*THE PROBLEM*.
Only the lines from the one with "Accueil du site CARSAT Aquitaine (149, 129)" to the end of the material should be reproduced, exactly and in full, both ends included.

*DATA FOR REVIEW*.
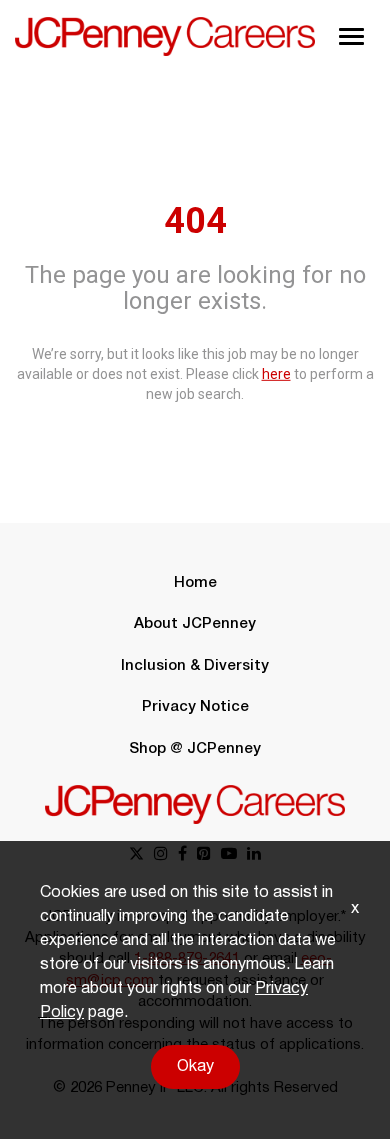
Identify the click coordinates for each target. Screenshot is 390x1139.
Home (195, 583)
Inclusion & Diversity (195, 666)
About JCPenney (195, 624)
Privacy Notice (195, 707)
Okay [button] (195, 1067)
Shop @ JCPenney (195, 749)
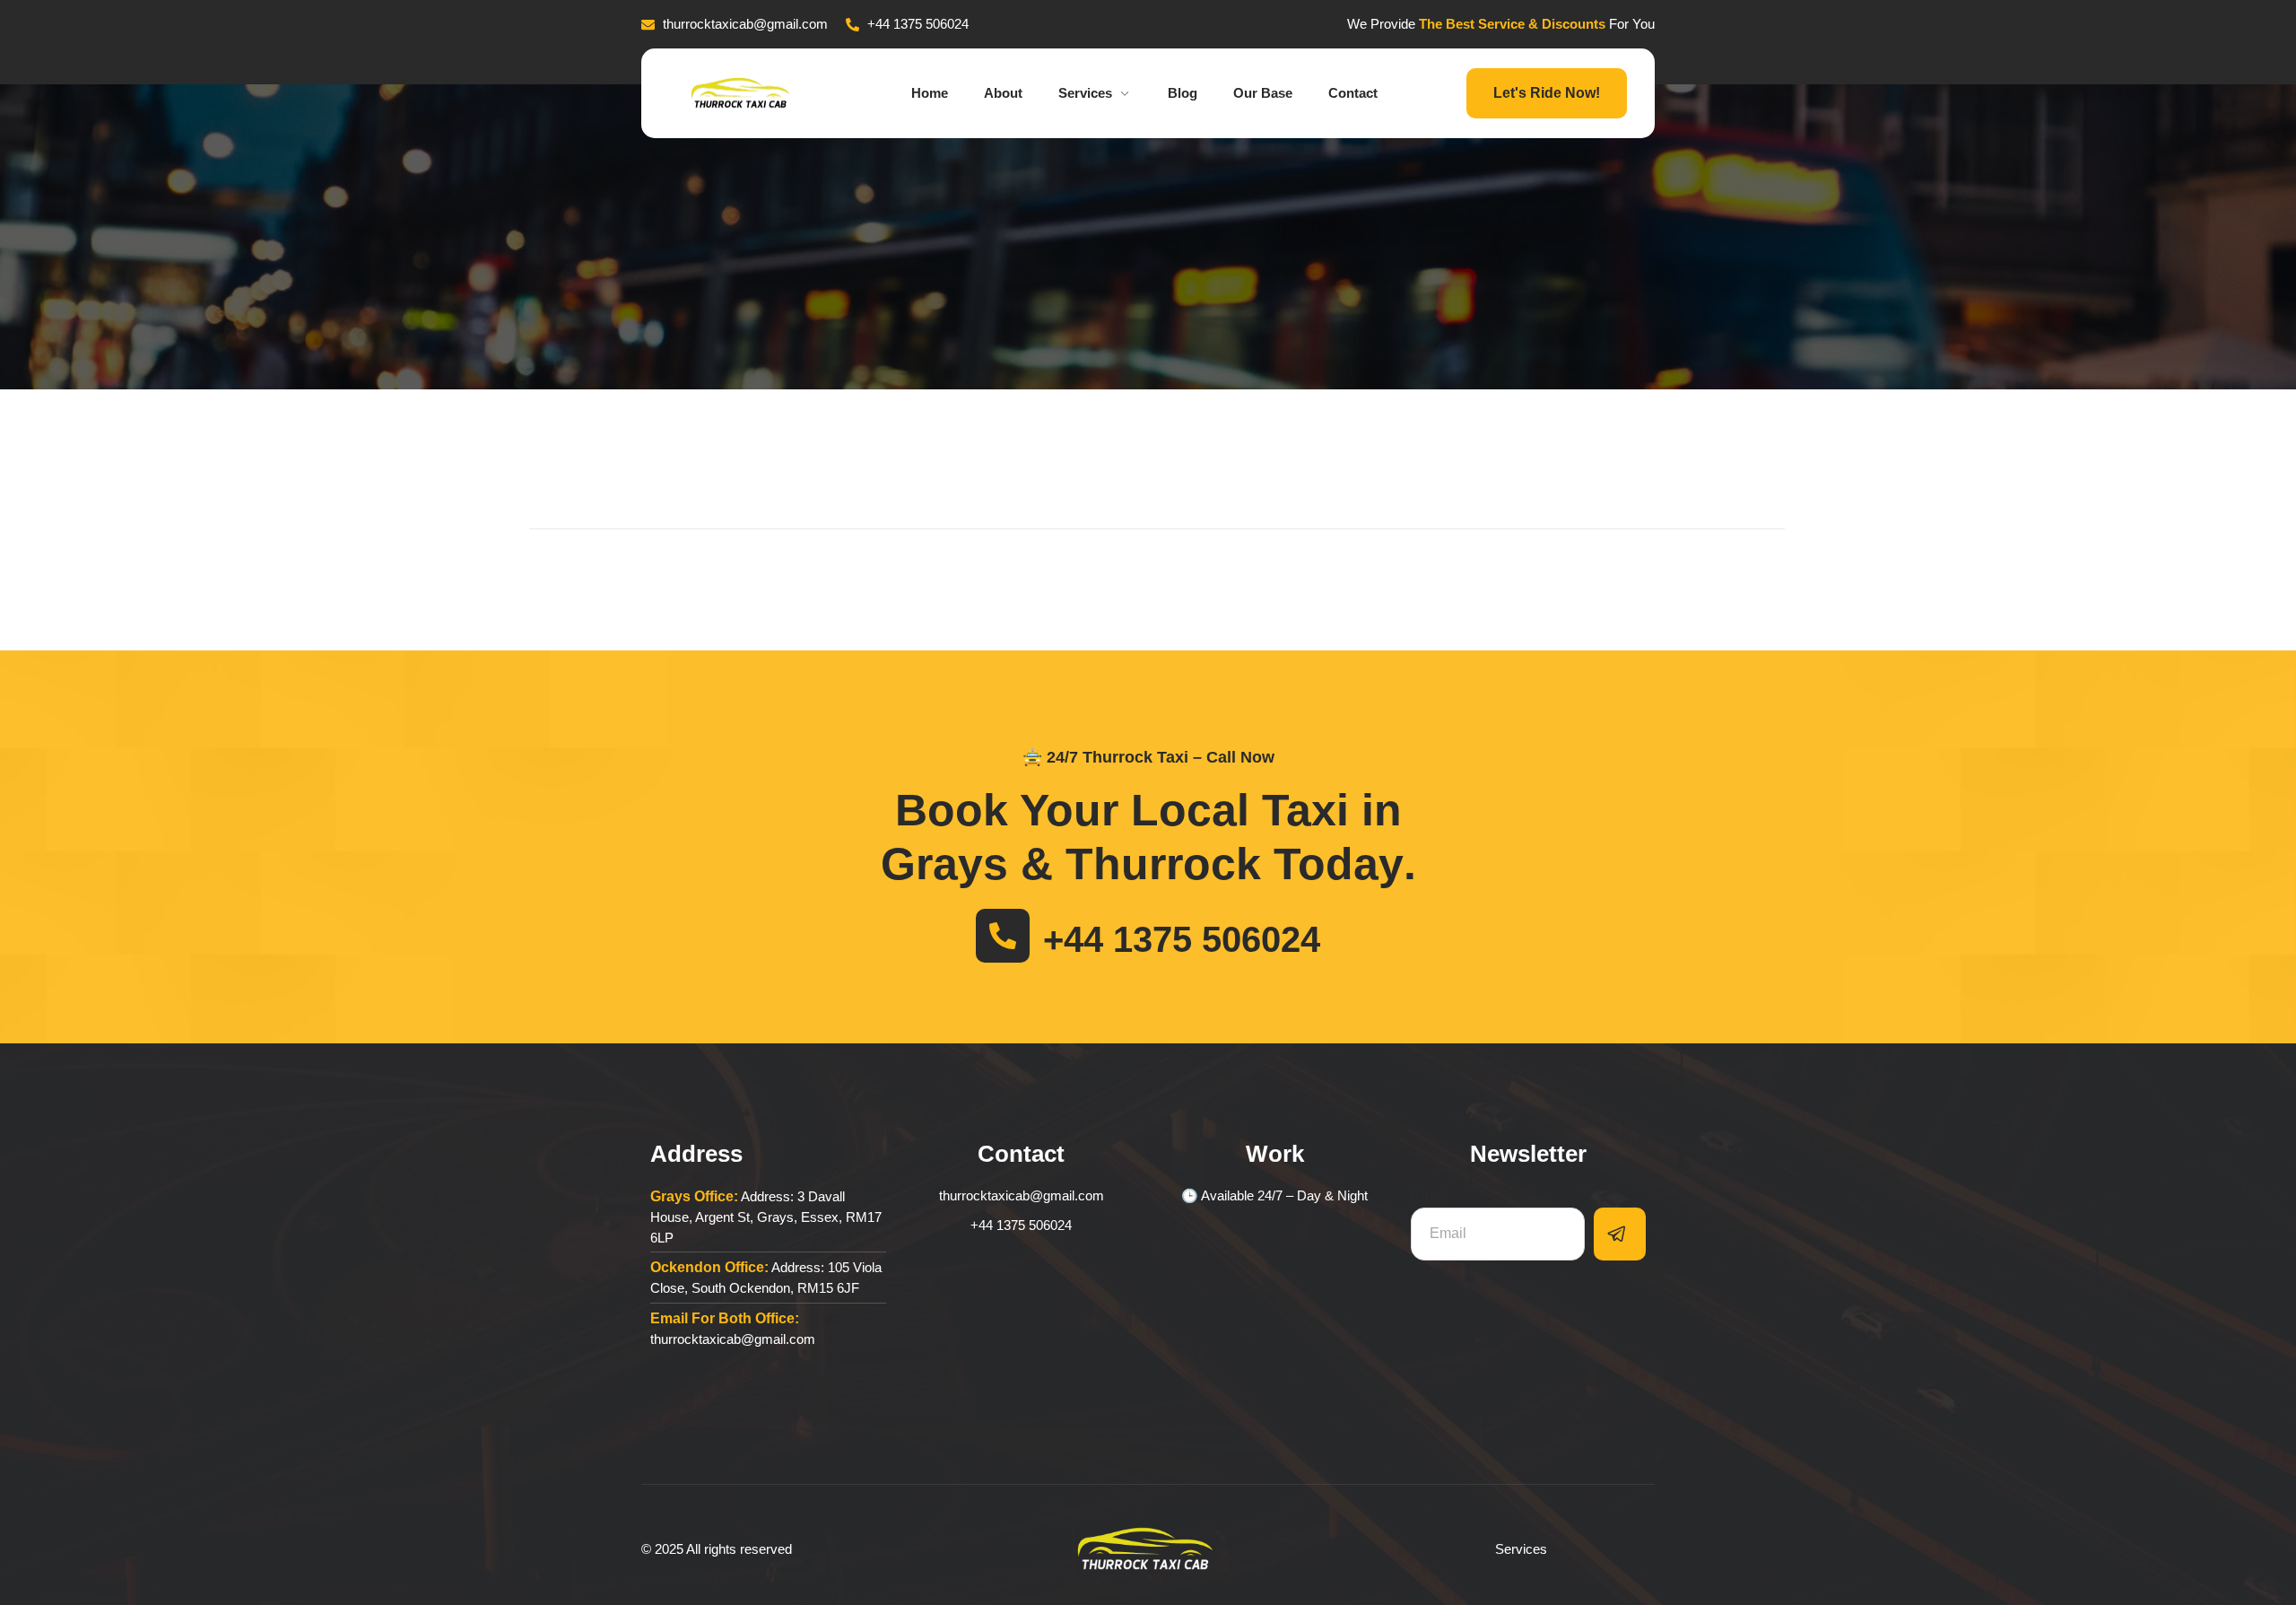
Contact (1353, 92)
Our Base (1262, 92)
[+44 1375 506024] (1003, 936)
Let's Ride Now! (1546, 92)
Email (1429, 1196)
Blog (1182, 92)
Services (1085, 92)
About (1003, 92)
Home (929, 92)
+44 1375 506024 (1181, 939)
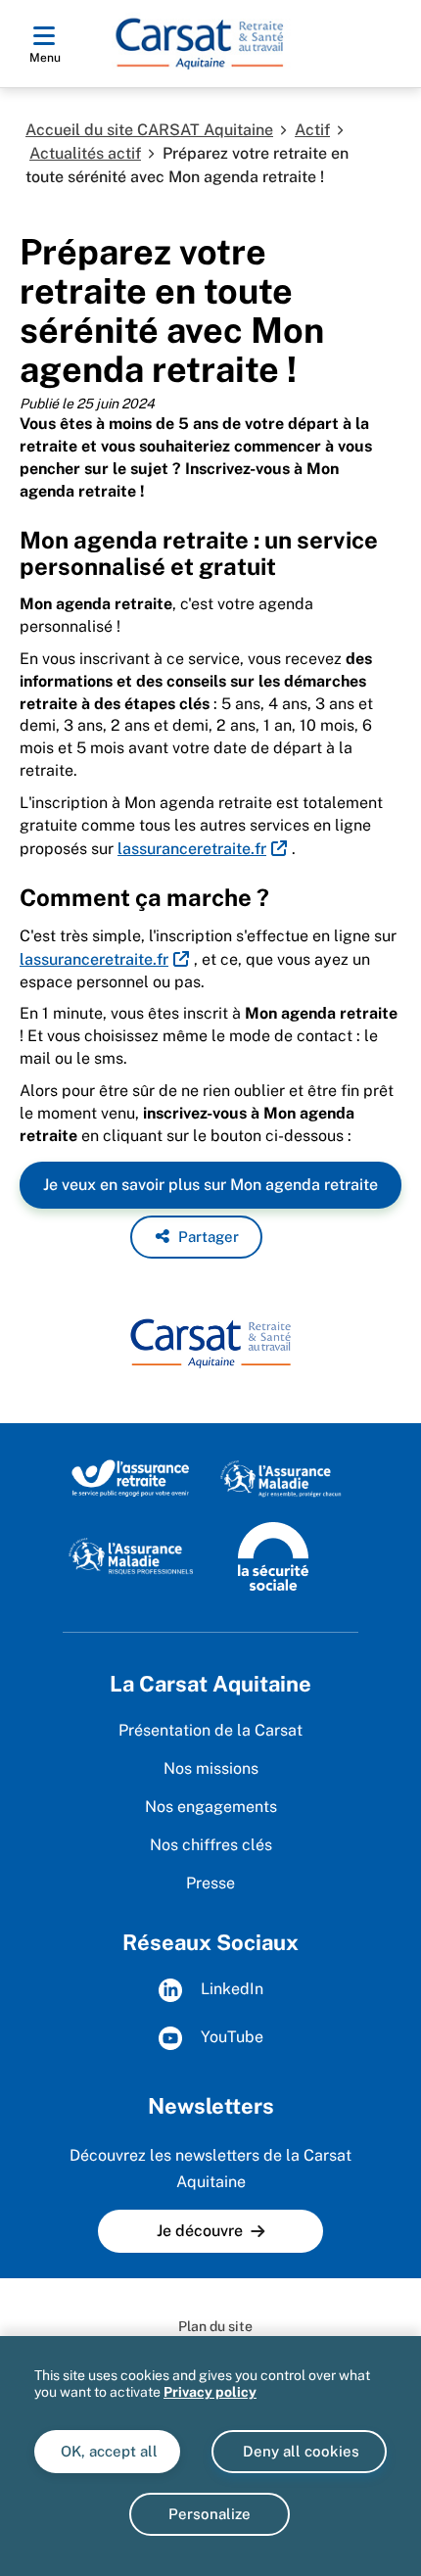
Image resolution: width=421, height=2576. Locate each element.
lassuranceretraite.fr (191, 848)
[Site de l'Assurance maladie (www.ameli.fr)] (282, 1477)
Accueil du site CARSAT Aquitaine (149, 129)
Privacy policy (210, 2392)
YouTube (230, 2036)
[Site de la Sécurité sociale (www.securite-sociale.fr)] (273, 1555)
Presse (210, 1883)
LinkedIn (230, 1989)
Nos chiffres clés (211, 1845)
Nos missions (211, 1768)
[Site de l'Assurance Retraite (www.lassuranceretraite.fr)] (131, 1477)
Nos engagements (211, 1806)
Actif (312, 129)
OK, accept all (107, 2451)
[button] (196, 1237)
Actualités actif (85, 153)
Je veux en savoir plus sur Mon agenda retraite (210, 1184)
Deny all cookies (299, 2451)
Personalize (209, 2513)
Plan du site (215, 2326)
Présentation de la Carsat (210, 1730)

*WORKED SOLUTION*.
Accueil du site CARSAT Aquitaine (149, 129)
Privacy policy (210, 2392)
YouTube (230, 2036)
[Site de la Sécurité sociale (www.securite-sociale.fr)] (273, 1555)
Presse (210, 1883)
LinkedIn (230, 1989)
Nos chiffres clés (211, 1845)
Nos missions (211, 1768)
[Site de l'Assurance Retraite (www.lassuranceretraite.fr)] (131, 1477)
Nos engagements (211, 1806)
Actif (312, 129)
OK, accept all (107, 2451)
[button] (196, 1237)
Actualités actif (85, 153)
Je veux en savoir plus sur Mon agenda retraite (210, 1184)
Deny all cookies (299, 2451)
Personalize (209, 2513)
Plan du site (215, 2326)
Présentation de la Carsat (210, 1730)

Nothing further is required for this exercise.